Abstract

A combined analytical–numerical study for the creeping flow caused by a spherical fluid or solid particle with a slip-flow surface translating in a viscous fluid along the centerline of a circular cylindrical pore is presented. To solve the axisymmetric Stokes equations for the fluid velocity field, a general solution is constructed from the superposition of the fundamental solutions in both cylindrical and spherical coordinate systems. The boundary conditions are enforced first at the pore wall by the Fourier transforms and then on the particle surface by a collocation technique. Numerical results for the hydrodynamic drag force acting on the particle are obtained with good convergence for various values of the relative viscosity or slip coefficient of the particle, the slip parameter of the pore wall, and the ratio of radii of the particle and pore. For the motion of a fluid sphere along the axis of a cylindrical pore, our drag results are in good agreement with the available solutions in the literature.

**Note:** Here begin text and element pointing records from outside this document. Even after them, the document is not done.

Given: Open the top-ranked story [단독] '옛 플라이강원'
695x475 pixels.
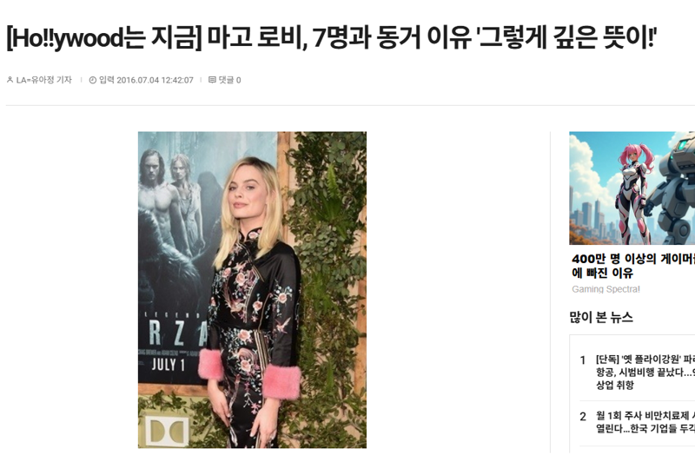Looking at the screenshot, I should click(x=645, y=372).
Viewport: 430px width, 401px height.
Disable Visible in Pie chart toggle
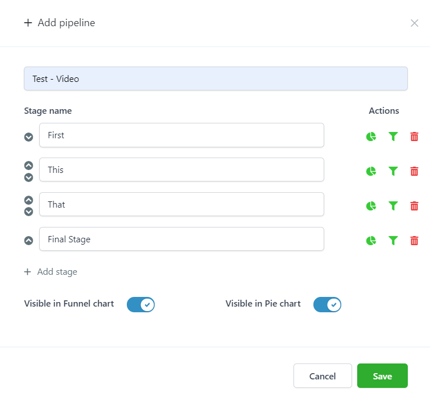(x=327, y=304)
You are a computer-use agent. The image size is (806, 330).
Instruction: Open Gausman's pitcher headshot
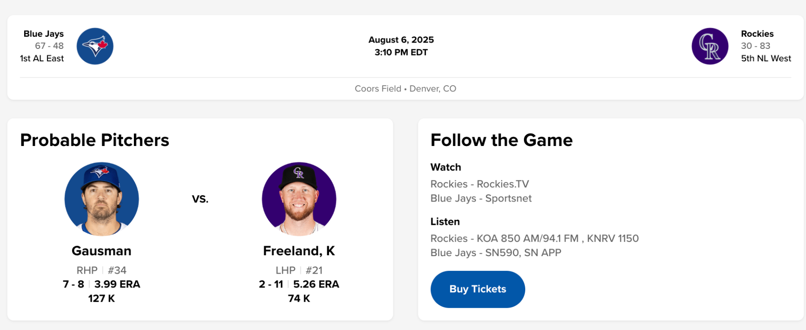tap(102, 199)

As expected, the boundary-corrected drag force for all cases is a monotonic increasing function of the ratio of particle-to-pore radii, and approaches infinity in the limit. Except for the case that the cylindrical pore is hardly slip and the value of the ratio of particle-to-pore radii is close to unity, the drag force exerted on the particle increases monotonically with an increase in its relative viscosity or with a decrease in its slip coefficient for a constant ratio of radii. In a comparison for the pore shape effect on the axial translation of a slip sphere, it is found that the particle in a circular cylindrical pore in general acquires a lower hydrodynamic drag than in a spherical cavity, but this trend can be reversed for the case of highly slippery particles and pore walls.